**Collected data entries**
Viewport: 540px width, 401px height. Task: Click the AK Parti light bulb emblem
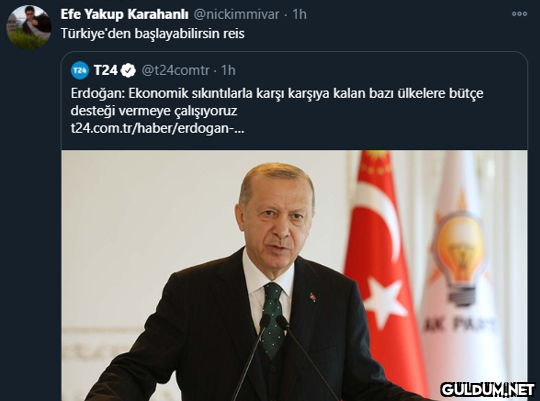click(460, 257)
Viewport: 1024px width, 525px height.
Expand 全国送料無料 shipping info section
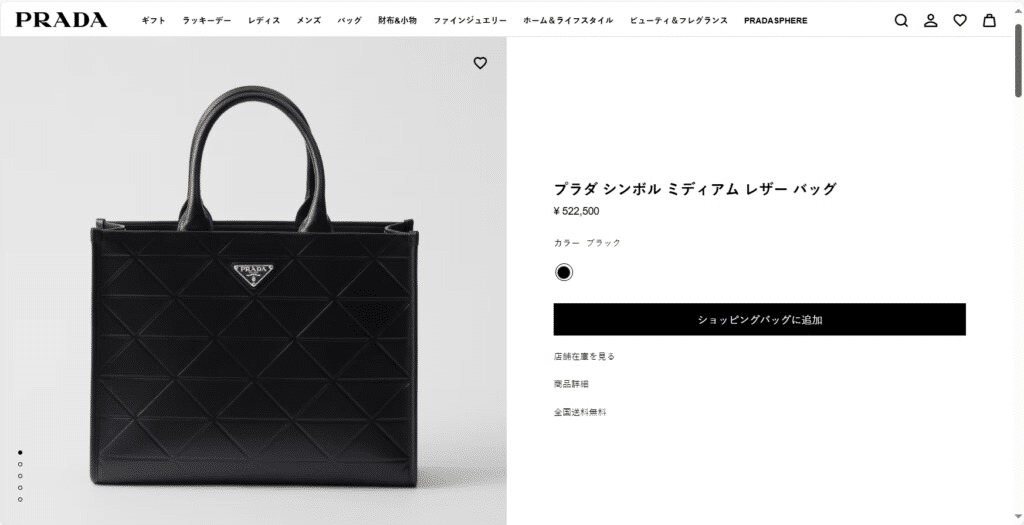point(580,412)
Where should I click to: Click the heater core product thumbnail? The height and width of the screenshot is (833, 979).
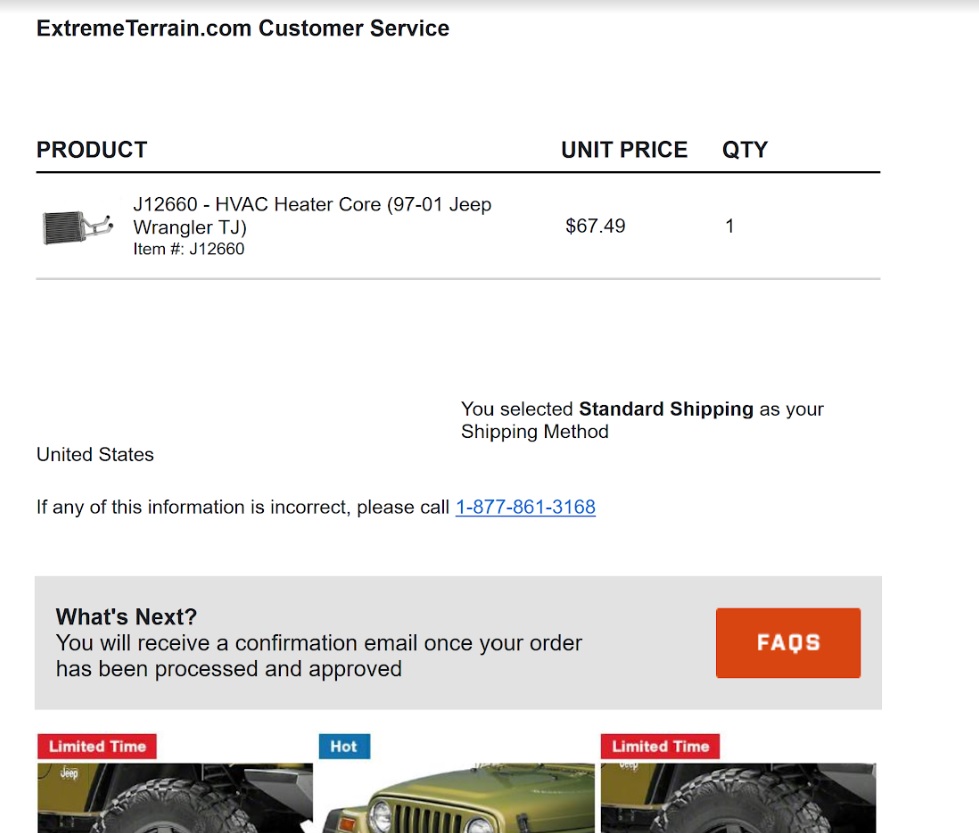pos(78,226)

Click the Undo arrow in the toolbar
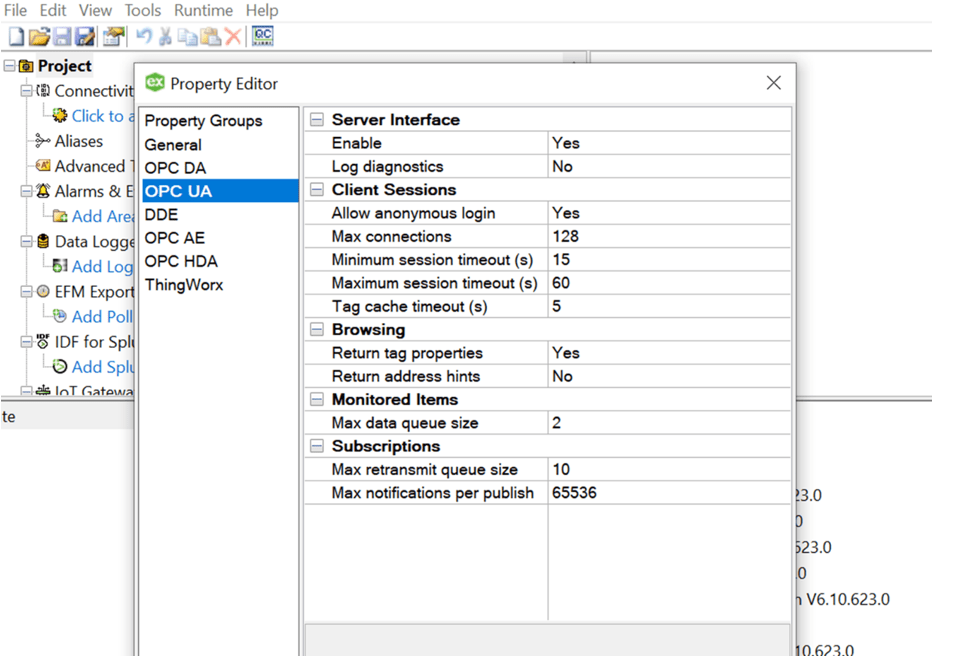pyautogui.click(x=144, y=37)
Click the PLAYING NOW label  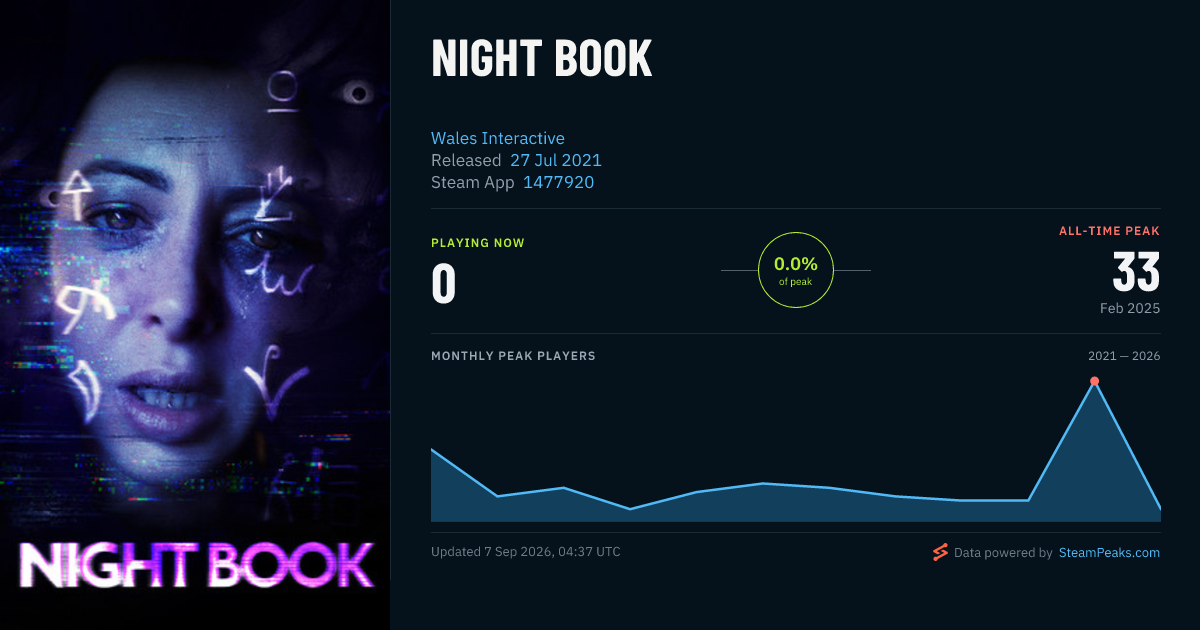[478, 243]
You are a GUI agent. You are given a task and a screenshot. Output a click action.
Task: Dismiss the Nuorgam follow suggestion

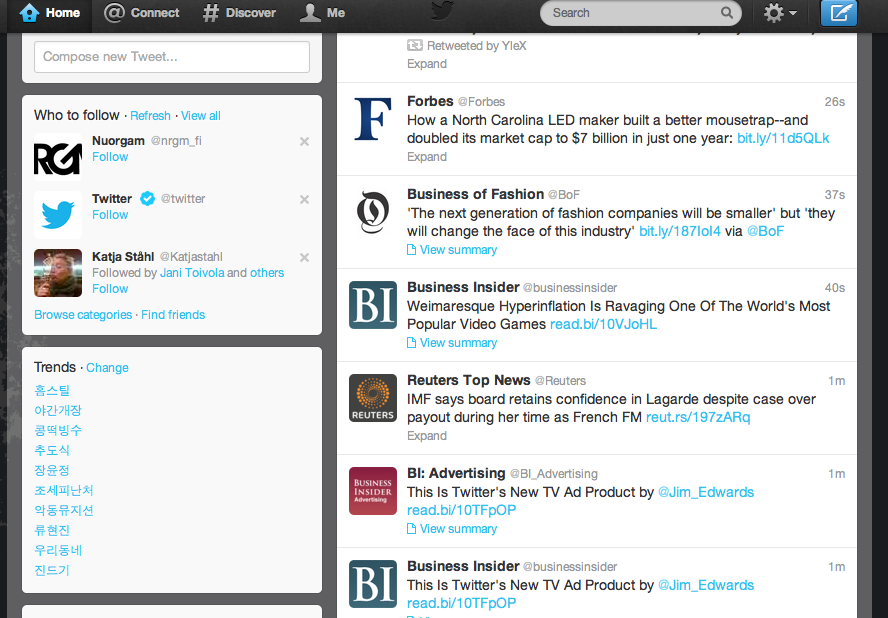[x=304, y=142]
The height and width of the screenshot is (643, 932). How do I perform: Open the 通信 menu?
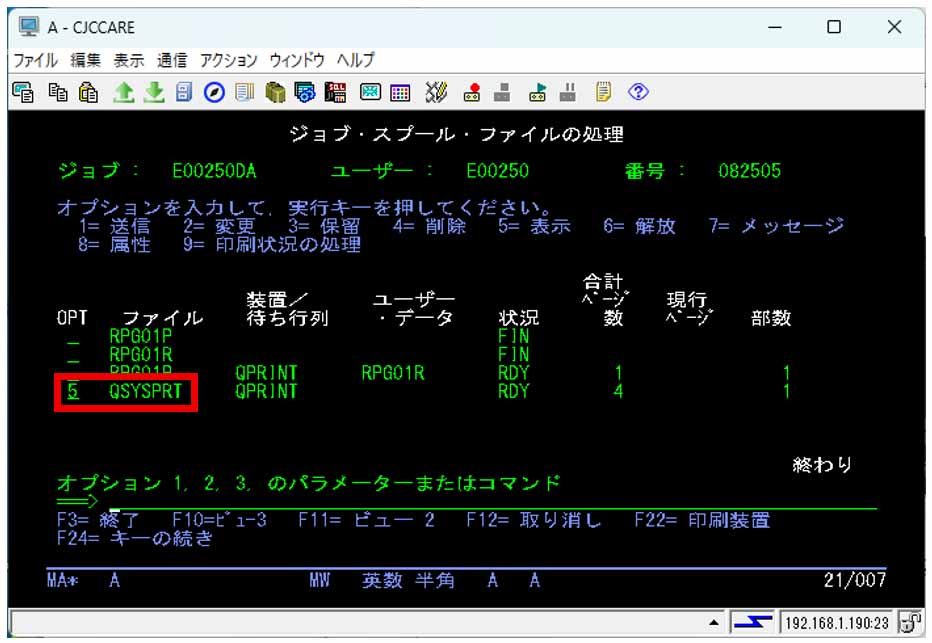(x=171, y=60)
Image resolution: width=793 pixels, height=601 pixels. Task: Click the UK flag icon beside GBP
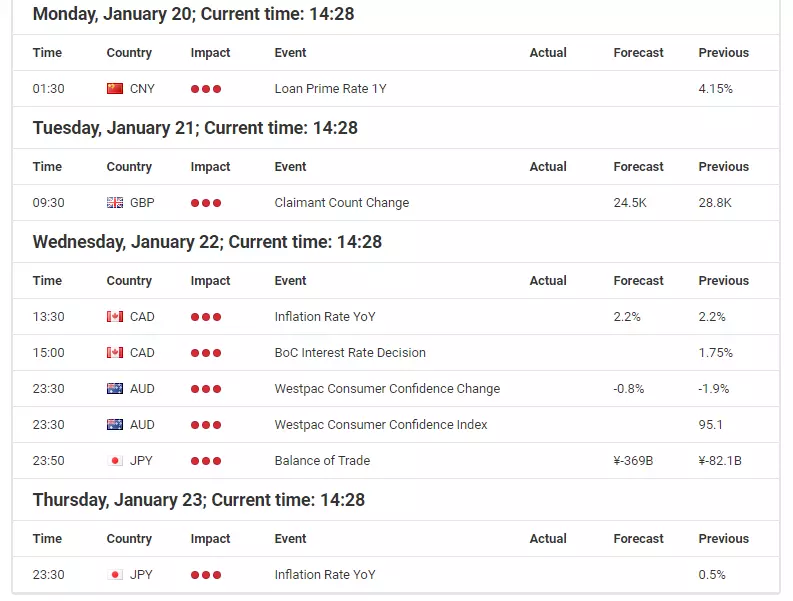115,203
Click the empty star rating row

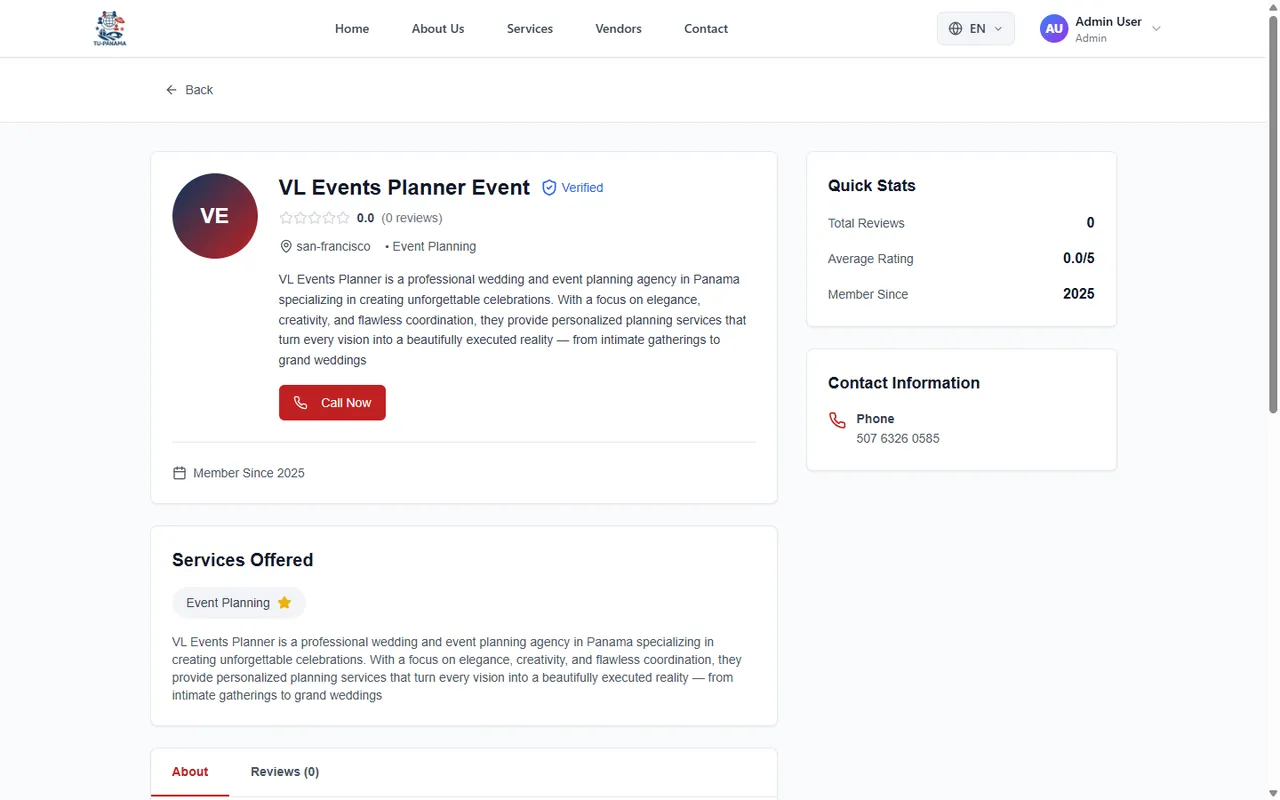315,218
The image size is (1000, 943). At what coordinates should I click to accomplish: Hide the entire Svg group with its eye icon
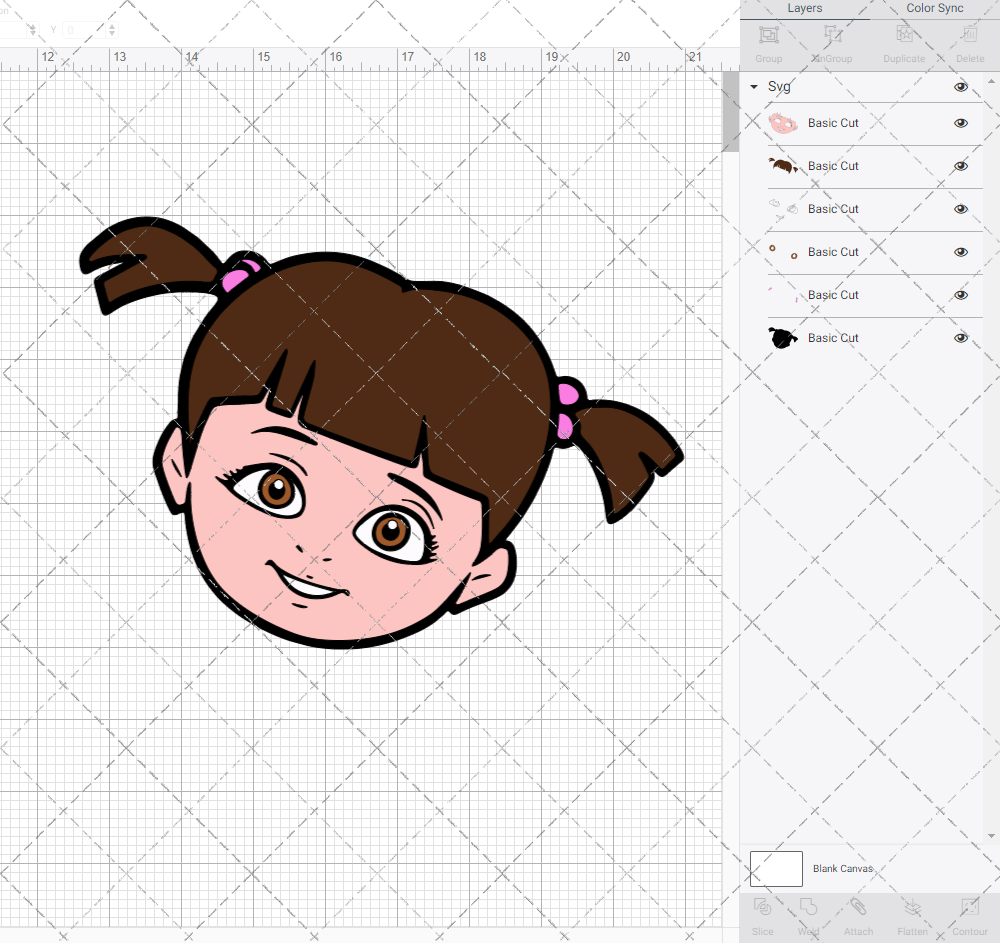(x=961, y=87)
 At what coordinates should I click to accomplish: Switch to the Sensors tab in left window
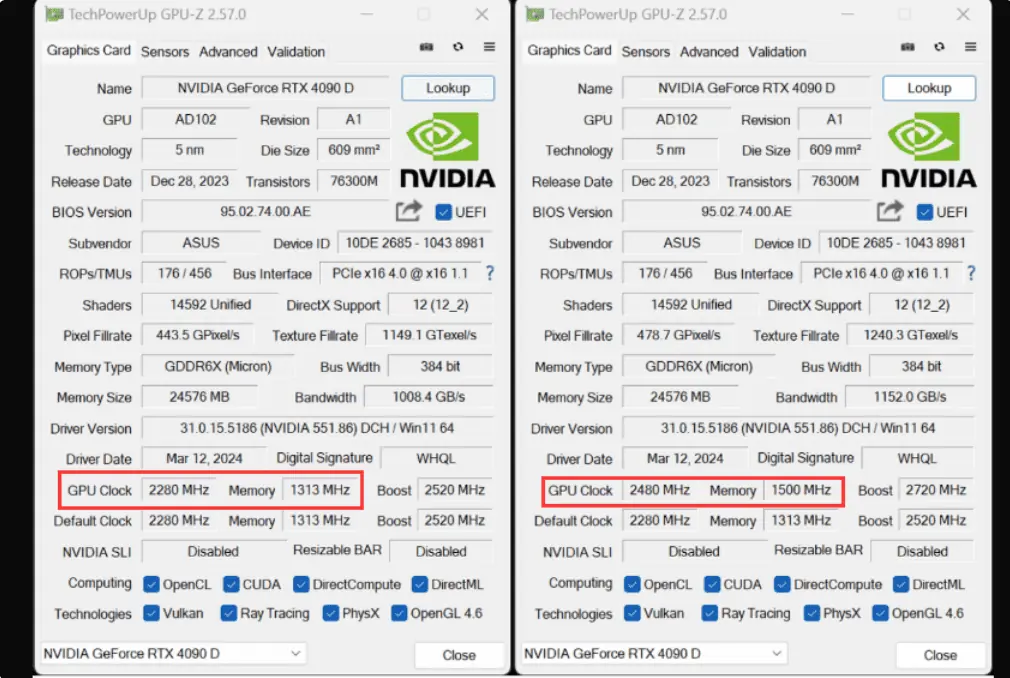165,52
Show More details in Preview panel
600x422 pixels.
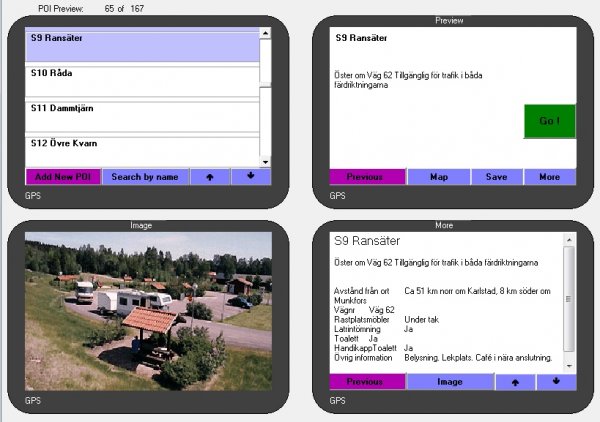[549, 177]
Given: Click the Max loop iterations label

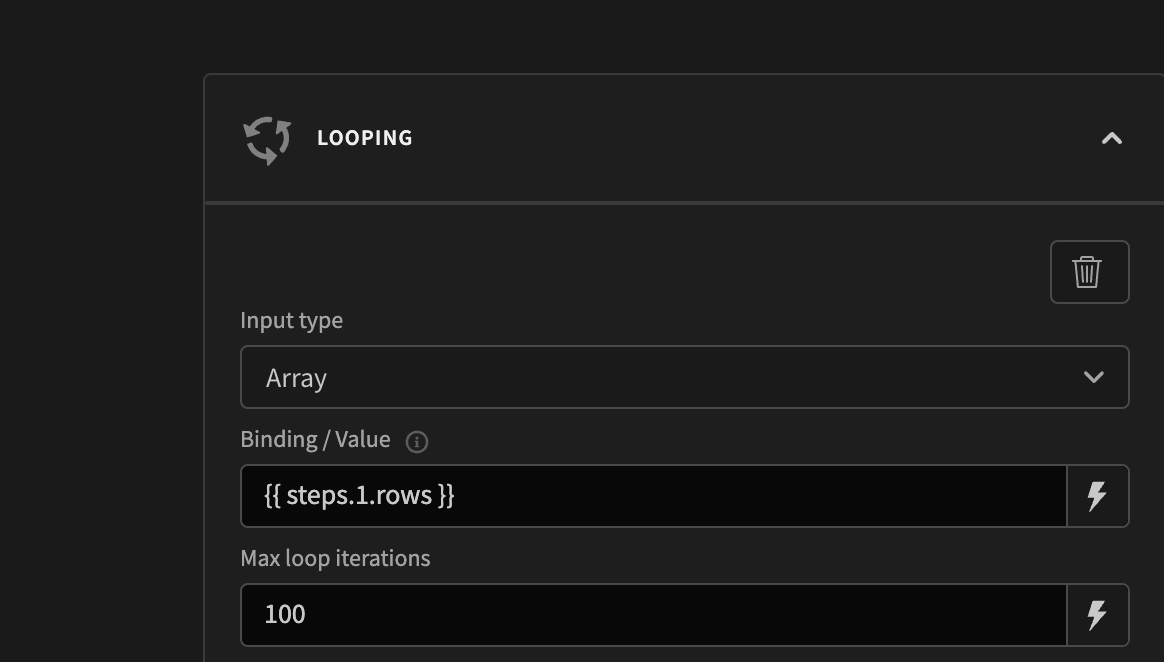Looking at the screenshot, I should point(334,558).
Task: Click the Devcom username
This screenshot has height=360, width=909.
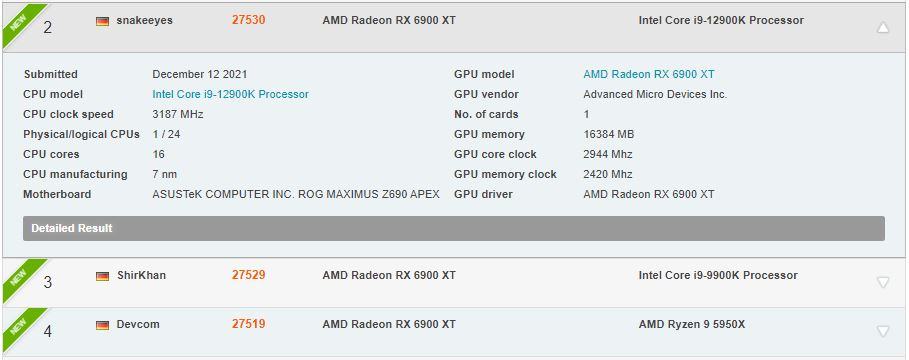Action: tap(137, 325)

**Task to complete**
Copy out exactly the lines between the line containing "Given: Click the Max loop iterations label" and the end of the entries, including both, and leave the pictures behind.

**Worked solution**
Given: Click the Max loop iterations label

Looking at the screenshot, I should point(334,558).
Task: Click the Devcom username
This screenshot has height=360, width=909.
Action: tap(137, 325)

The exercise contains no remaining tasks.